MLIR letter-D vector designs are presently represented as (n-1)-D arrays of just one-D vectors whenever lowered so you can LLVM

MLIR letter-D vector designs are presently represented as (n-1)-D arrays of just one-D vectors whenever lowered so you can LLVM

Brand new implication of your own actual HW restrictions into programming design was this package do not list dynamically across hardware files: a join document is also fundamentally not noted dynamically. It is because the brand new check in number is restricted and something often needs to unroll clearly discover fixed sign in number or go using thoughts. That is a restriction familiar to CUDA coders: whenever claiming an exclusive drift an effective ; and next indexing that have a dynamic value leads to very-entitled local memories usage (i.elizabeth. roundtripping so you’re able to recollections).

Implication to your codegen ¶

That it raises the results into fixed against active indexing talked about in earlier times: extractelement , insertelement and you will shufflevector to your letter-D vectors inside the MLIR simply support static indices. Active indicator are only offered on really lesser step one-D vector not brand new external (n-1)-D . With other instances, direct weight / stores are expected.

  1. Loops around vector viewpoints is actually secondary dealing with out of vector philosophy, they must run using direct stream / shop surgery over letter-D vector items.
  2. Shortly after an letter-D vector sort of was stacked for the an SSA value (which can otherwise will most likely not reside in letter files, having otherwise as opposed to spilling, when sooner or later decreased), it may be unrolled so you can less k-D vector products and processes you to correspond to brand new HW. So it number of MLIR codegen is related to check in allotment and you will spilling that are present far later in the LLVM pipeline.
  3. HW could possibly get assistance >1-D vectors with intrinsics to have secondary handling throughout these vectors. These may feel targeted by way of explicit vector_shed procedures away from MLIR k-D vector items and processes so you’re able to LLVM step one-D vectors + intrinsics.

Instead, we believe truly reducing so you can an excellent linearized abstraction hides out the codegen intricacies regarding memories accesses by providing a bogus impact off enchanting vibrant indexing across data. Alternatively i like to create the individuals extremely explicit from inside the MLIR and make it codegen to explore tradeoffs. Some other HW will need other tradeoffs about items employed in tips step 1., dos. and you may step 3.

Conclusion produced on MLIR top get effects on good far later on phase within the LLVM (once register allotment). We really do not consider to reveal questions associated with acting regarding sign in allowance and spilling in order to MLIR clearly. As an alternative, each target commonly present a collection of “good” address functions and you may n-D vector items, associated with the can cost you that PatterRewriters in the MLIR top would be able to address. Like will cost you in the MLIR height would-be abstract and you can utilized for positions, perhaps not to have perfect overall performance modeling. Later on such as for instance can cost you could well be read.

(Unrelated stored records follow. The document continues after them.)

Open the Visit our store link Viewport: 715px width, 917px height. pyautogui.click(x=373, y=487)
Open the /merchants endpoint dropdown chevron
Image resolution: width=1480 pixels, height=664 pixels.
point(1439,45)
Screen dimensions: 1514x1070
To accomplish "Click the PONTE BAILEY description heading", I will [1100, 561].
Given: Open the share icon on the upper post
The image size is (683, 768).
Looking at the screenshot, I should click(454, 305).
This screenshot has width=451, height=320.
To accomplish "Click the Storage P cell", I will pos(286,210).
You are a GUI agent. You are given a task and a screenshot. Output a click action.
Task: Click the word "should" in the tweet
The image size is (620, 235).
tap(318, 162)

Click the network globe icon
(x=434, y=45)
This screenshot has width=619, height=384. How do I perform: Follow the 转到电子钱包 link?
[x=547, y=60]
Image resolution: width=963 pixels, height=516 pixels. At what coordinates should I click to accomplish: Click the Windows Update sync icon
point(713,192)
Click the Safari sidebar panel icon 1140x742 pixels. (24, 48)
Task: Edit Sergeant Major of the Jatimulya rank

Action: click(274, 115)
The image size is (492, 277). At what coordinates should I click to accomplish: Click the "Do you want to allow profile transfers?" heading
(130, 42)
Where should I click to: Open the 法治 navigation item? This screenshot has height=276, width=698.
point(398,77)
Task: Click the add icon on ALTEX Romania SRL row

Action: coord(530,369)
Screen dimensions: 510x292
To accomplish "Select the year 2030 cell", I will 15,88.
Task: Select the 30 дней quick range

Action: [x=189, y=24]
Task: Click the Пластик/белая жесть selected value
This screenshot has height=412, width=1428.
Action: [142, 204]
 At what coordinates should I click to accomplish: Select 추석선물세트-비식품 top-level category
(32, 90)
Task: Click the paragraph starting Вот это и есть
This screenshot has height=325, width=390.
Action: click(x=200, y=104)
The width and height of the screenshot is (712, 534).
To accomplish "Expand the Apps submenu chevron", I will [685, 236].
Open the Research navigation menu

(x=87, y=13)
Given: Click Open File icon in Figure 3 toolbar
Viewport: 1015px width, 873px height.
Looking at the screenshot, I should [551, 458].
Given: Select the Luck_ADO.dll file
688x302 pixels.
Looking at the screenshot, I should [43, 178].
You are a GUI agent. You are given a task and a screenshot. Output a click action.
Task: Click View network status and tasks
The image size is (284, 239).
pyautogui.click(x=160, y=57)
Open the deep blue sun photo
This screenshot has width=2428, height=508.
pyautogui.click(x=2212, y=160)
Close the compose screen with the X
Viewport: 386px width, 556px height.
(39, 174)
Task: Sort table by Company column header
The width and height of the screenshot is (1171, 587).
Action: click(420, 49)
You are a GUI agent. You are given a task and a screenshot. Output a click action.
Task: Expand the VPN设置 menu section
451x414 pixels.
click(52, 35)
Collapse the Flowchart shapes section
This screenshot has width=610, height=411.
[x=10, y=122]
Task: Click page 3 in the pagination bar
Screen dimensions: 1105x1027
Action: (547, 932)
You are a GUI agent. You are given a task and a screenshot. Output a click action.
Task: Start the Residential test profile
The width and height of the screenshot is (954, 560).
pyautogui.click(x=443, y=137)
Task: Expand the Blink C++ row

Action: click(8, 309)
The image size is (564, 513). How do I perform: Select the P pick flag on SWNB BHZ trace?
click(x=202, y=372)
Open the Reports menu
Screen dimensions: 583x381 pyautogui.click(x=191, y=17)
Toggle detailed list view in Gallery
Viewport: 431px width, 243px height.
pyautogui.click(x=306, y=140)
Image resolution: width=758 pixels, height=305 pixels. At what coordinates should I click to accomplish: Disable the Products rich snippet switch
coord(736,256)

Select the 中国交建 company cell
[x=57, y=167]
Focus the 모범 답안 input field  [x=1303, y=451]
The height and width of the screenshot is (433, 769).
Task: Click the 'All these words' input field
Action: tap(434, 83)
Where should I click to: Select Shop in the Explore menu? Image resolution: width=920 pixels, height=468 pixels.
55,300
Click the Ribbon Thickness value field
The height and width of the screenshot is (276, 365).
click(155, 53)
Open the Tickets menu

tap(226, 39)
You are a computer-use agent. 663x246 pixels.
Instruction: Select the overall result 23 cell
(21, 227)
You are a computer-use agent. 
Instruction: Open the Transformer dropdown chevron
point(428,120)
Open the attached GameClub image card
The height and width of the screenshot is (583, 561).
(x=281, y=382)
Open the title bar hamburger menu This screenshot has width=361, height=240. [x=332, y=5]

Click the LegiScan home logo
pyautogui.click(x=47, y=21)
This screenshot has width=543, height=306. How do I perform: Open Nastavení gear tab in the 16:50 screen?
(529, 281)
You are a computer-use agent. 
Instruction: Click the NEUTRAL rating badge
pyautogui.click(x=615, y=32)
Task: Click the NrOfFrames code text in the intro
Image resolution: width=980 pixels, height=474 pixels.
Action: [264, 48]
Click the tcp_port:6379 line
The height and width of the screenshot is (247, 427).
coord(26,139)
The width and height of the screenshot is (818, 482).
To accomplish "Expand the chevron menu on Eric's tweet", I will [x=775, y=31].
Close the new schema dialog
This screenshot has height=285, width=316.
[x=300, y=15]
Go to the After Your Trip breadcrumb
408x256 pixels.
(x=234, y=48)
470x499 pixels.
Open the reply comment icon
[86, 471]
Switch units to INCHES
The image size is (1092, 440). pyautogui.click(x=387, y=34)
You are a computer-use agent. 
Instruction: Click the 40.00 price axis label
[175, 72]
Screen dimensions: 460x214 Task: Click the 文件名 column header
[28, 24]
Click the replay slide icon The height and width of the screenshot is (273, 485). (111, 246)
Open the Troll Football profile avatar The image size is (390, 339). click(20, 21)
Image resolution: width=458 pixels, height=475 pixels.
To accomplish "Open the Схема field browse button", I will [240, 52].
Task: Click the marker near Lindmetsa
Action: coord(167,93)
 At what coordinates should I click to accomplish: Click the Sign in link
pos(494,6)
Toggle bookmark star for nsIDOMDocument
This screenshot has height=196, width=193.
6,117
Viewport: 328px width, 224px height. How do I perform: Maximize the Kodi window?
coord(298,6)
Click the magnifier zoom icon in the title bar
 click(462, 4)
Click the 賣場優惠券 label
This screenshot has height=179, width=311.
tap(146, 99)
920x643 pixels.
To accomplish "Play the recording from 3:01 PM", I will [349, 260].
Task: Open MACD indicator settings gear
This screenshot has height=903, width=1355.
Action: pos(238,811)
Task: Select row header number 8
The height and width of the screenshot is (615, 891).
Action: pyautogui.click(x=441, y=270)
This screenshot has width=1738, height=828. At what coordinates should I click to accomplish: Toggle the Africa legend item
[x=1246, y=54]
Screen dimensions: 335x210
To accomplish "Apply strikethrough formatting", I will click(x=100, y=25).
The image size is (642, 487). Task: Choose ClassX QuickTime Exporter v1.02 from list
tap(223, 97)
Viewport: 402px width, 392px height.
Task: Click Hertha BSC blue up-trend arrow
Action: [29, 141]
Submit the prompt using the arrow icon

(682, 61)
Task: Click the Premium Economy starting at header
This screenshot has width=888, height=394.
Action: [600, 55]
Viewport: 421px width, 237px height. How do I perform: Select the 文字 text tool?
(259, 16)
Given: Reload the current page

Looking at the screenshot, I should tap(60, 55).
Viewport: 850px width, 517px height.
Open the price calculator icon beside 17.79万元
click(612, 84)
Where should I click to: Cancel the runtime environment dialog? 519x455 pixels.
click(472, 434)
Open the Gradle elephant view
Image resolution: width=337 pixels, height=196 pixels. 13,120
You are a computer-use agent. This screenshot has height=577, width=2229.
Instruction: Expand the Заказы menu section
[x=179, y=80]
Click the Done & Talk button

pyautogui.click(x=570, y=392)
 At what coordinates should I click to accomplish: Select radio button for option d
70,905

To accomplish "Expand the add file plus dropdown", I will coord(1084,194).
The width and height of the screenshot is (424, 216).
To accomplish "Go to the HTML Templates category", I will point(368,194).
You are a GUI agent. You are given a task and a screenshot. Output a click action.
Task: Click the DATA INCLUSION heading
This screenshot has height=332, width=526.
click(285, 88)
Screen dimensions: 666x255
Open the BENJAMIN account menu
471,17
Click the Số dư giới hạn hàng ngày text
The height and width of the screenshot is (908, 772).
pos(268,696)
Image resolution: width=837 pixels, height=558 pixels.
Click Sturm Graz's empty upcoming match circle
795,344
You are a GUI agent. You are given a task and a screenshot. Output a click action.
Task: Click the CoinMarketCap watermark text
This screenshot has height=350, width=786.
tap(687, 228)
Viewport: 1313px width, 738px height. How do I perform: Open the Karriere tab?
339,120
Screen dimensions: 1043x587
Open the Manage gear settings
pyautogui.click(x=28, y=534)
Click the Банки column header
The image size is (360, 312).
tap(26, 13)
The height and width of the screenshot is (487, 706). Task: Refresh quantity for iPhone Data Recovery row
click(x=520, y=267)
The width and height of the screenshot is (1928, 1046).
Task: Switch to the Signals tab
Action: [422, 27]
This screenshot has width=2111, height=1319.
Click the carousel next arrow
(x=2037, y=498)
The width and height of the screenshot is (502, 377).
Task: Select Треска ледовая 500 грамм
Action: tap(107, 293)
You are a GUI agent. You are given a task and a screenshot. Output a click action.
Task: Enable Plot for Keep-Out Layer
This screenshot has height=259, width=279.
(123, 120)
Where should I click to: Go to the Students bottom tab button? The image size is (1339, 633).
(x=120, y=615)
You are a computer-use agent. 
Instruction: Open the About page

Implication for the Minimizing to Accelerators ¶

To target accelerators that support higher dimensional vectors natively, we can start from either 1-D or n-D vectors in MLIR and use vector.cast to flatten the most minor dimensions to 1-D vector where K is an appropriate constant. Then, the existing lowering to LLVM-IR immediately applies, with extensions for accelerator-specific intrinsics.

It is the role of an Accelerator-specific vector dialect (see codegen flow in the figure above) to lower the vector.cast . Accelerator -> LLVM lowering would then consist of a bunch of Accelerator -> Accelerator rewrites to perform the casts composed with Accelerator -> LLVM conversions + intrinsics that operate on 1-D vector .

Some of those rewrites may need extra handling, especially if a reduction is involved. For example, vector.cast %0: vector to vector when K != K1 * … * Kn and some arbitrary irregular vector.cast %0: vector<4x4x17xf32> to vector may introduce masking and intra-vector shuffling that may not be worthwhile or even feasible, i.e. infinite cost.

However vector.cast %0: vector to vector when K = K1 * … * Kn should be close to a noop.